TASK 1 | From the audio-response passage, reproduce word for word the stretch that begins at the words "While generally, the" and ends after the words "marketing and otherwise.".
TASK 2 | According to the audio-response passage, why is the ordering of the psychological attributes within the data collector randomly and regularly rotated?
TASK 3 | In the audio-response passage, at what time resolution does the Marketing Response Data correlate psychological attributes to the audio?

___ EXCERPTED PASSAGE ___

The ordering of the psychological attributes within the data
collector is also randomly and regularly rotated to similarly
prevent bias in the responses. Consequently, the data collectors
produce a novel set of Marketing Response Data, tightly correlating
psychological attributes on a second-by-second basis to the audio.
While generally, the examples provided in the present application
relate to audio in advertisements, the invention is not limited to
this context, and in fact, can be employed to evaluate and select
media segments for many purposes, marketing and otherwise.

___ DATASET ENTRIES ___

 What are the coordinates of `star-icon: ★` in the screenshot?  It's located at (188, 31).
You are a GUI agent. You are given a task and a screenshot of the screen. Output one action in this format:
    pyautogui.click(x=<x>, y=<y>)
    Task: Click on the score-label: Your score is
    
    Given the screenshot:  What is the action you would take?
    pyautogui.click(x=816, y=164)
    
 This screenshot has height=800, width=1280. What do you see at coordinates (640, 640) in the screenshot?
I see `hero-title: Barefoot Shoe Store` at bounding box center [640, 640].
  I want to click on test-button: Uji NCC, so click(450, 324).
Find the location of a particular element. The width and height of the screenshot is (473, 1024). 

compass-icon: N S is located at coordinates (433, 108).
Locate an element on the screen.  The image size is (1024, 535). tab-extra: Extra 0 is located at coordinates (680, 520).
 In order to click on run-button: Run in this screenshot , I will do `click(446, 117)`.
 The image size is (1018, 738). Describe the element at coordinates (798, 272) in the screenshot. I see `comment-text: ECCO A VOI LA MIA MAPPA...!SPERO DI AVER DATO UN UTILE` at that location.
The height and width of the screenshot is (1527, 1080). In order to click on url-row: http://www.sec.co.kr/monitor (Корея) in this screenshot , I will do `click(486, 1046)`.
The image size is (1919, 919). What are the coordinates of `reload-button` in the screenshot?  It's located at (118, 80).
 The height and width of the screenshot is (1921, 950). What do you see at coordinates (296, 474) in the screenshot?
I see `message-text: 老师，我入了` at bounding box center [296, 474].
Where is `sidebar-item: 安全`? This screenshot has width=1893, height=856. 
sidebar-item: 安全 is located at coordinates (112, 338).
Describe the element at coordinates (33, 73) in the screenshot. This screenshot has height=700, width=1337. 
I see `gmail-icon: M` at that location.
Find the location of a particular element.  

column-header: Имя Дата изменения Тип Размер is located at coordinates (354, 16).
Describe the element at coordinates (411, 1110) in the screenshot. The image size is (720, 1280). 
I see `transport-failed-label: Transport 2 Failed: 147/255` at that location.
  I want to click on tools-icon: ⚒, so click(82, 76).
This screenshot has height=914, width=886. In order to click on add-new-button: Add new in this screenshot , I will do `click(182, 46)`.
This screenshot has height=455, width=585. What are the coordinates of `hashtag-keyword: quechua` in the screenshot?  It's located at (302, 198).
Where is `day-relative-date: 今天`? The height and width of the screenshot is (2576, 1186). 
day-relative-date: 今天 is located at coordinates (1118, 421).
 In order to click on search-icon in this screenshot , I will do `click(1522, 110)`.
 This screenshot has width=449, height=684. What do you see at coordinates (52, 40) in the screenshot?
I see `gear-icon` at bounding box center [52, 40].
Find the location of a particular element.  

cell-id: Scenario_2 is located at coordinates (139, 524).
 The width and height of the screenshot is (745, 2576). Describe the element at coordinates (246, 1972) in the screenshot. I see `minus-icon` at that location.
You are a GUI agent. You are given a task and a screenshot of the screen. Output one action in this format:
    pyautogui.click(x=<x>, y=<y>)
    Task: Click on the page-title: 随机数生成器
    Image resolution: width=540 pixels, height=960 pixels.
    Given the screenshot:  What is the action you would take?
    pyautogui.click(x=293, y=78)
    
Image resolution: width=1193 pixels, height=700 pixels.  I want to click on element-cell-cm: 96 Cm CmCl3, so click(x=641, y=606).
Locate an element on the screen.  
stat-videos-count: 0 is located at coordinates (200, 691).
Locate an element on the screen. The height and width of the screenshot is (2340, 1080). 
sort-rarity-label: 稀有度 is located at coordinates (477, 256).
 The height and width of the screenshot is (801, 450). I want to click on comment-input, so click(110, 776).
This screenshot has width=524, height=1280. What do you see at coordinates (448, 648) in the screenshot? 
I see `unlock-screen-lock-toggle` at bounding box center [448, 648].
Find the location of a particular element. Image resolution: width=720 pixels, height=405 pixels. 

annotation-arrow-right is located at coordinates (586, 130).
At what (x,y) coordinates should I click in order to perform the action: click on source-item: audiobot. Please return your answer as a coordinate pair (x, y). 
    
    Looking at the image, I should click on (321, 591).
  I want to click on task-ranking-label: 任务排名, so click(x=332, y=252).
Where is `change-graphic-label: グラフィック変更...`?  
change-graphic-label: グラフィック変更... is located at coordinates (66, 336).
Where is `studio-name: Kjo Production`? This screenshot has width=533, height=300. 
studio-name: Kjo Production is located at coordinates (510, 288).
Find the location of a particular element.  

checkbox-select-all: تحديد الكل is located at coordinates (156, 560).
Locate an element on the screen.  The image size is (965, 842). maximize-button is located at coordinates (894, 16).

___

YOUR RESPONSE 1 |
While generally, the examples provided in the present application
relate to audio in advertisements, the invention is not limited to
this context, and in fact, can be employed to evaluate and select
media segments for many purposes, marketing and otherwise.

YOUR RESPONSE 2 | The ordering is rotated to prevent bias in the responses.

YOUR RESPONSE 3 | On a second-by-second basis.